La Spagna pensata dai politici e dai media non è la Spagna dell’esperienza. È la tesi che viene sostenuta da Victor Pérez Diáz. E che trova d’accordo altri sociologi illustri come Francisco Llera. “Abbiamo dati da molto tempo – segnala Llera – che dicono che la gente è stanca della polarizzazione dei politici e anche dei media. Questi ultimi alimentano molto polarizzazione perché la politica diventi fondamentalmente conflitto e non risoluzione dei problemi”. L’ex direttore dell’Euskobarometro aggiunge che “la richiesta di un accordo è molto grande, abbiamo un elettorato e una cittadinanza molto moderata e pragmatica”. Forse è per questo che il barometro della Cis, l’indagine più autorevole sul processo elettorale, segnala che il 40% degli elettori non si considera ben informato sui programmi dei partiti e il 60% non gradisce la violenza verbale della campagna elettorale.
Da qualche anno alcuni media e un certo movimento all’interno del giornalismo hanno lanciato il fact checking (verifica dei fatti). Non è altro che l’atto di comprovare se quanto viene riportato in un testo corrisponde alla realtà. Media come il Washington Post e il Der Spiegel hanno dedicato molte risorse a questo lavoro, che è importante nell’epoca delle fake news. La società spagnola, a giudicare da quello che dicono i sociologi, ha davanti a sé un lavoro interessante di fact-checking. In questo caso in realtà non si tratta solo di verificare i fatti, ma di recuperarli per correggere le narrazioni di polarizzazione. Ci sono fatti che non sono stati raccontati: la solidarietà e la gratuità durante la crisi, i bassi tassi di rifiuto degli immigrati, lo scarso supporto a opzioni politiche radicali… Pérez Diáz evidenzia che non si può fare una storia tutta rose e fiori, “ovviamente l’esperienza della vita sociale deve riconoscere le tendenze verso la prevalenza dei conflitti, le rivalità politiche, le competizioni economiche, i duelli per il riconoscimento sociale, la scalata degli estremi…”. Ma, aggiunge il sociologo, “tutto ciò è solo metà della storia. L’altra metà mostra tendenze opposte, il che significa riconoscere l’importanza dei circoli della solidarietà o socialità, i processi di pace e riconciliazione”.
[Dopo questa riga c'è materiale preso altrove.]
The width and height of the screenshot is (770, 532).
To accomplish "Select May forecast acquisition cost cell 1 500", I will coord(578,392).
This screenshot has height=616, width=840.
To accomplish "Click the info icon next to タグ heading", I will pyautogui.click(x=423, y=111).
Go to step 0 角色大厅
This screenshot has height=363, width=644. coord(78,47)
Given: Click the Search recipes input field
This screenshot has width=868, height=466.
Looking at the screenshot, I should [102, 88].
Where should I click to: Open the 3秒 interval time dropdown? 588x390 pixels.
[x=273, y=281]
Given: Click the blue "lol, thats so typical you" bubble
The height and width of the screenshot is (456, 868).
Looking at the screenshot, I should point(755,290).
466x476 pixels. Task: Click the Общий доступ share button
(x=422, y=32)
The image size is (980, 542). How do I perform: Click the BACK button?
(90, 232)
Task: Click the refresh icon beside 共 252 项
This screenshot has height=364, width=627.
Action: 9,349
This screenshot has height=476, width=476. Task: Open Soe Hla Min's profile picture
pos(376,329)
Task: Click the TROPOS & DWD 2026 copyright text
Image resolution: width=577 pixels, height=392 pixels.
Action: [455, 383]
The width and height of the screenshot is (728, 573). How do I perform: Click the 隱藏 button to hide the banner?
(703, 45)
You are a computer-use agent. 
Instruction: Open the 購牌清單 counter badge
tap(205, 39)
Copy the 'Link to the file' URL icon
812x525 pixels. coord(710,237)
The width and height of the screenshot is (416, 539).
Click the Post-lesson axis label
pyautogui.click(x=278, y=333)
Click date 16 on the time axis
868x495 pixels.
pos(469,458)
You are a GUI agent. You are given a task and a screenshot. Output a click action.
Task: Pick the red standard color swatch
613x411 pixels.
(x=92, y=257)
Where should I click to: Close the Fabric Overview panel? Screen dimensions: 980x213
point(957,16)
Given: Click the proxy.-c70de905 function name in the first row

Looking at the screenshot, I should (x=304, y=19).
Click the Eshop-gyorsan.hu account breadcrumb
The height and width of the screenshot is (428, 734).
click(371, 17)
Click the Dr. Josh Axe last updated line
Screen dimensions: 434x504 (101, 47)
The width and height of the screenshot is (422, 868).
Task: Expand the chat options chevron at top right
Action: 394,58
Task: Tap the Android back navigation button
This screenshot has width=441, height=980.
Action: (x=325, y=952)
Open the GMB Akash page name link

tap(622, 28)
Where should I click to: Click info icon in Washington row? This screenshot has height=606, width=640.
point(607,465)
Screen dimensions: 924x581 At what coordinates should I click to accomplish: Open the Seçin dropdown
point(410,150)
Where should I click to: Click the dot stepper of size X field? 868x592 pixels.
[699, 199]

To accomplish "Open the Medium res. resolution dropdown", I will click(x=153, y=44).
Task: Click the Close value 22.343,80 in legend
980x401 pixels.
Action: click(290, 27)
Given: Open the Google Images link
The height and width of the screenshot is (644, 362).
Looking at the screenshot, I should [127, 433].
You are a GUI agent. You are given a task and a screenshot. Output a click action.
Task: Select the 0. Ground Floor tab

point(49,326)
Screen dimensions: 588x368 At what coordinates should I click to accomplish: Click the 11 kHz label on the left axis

Probabilmente la prima debolezza della società civile è non aver fatto i conti con un’esperienza che non è dominata dal conflitto o dalle categorie che incanalano la vita reale con strutture ideologiche che riducono tutto a scontro, a interessi e a uno Stato come arbitro sempre più necessario. Il cambiamento inizia dando più valore ai fatti e a ciò che essi ci dicono sul nostro stare insieme.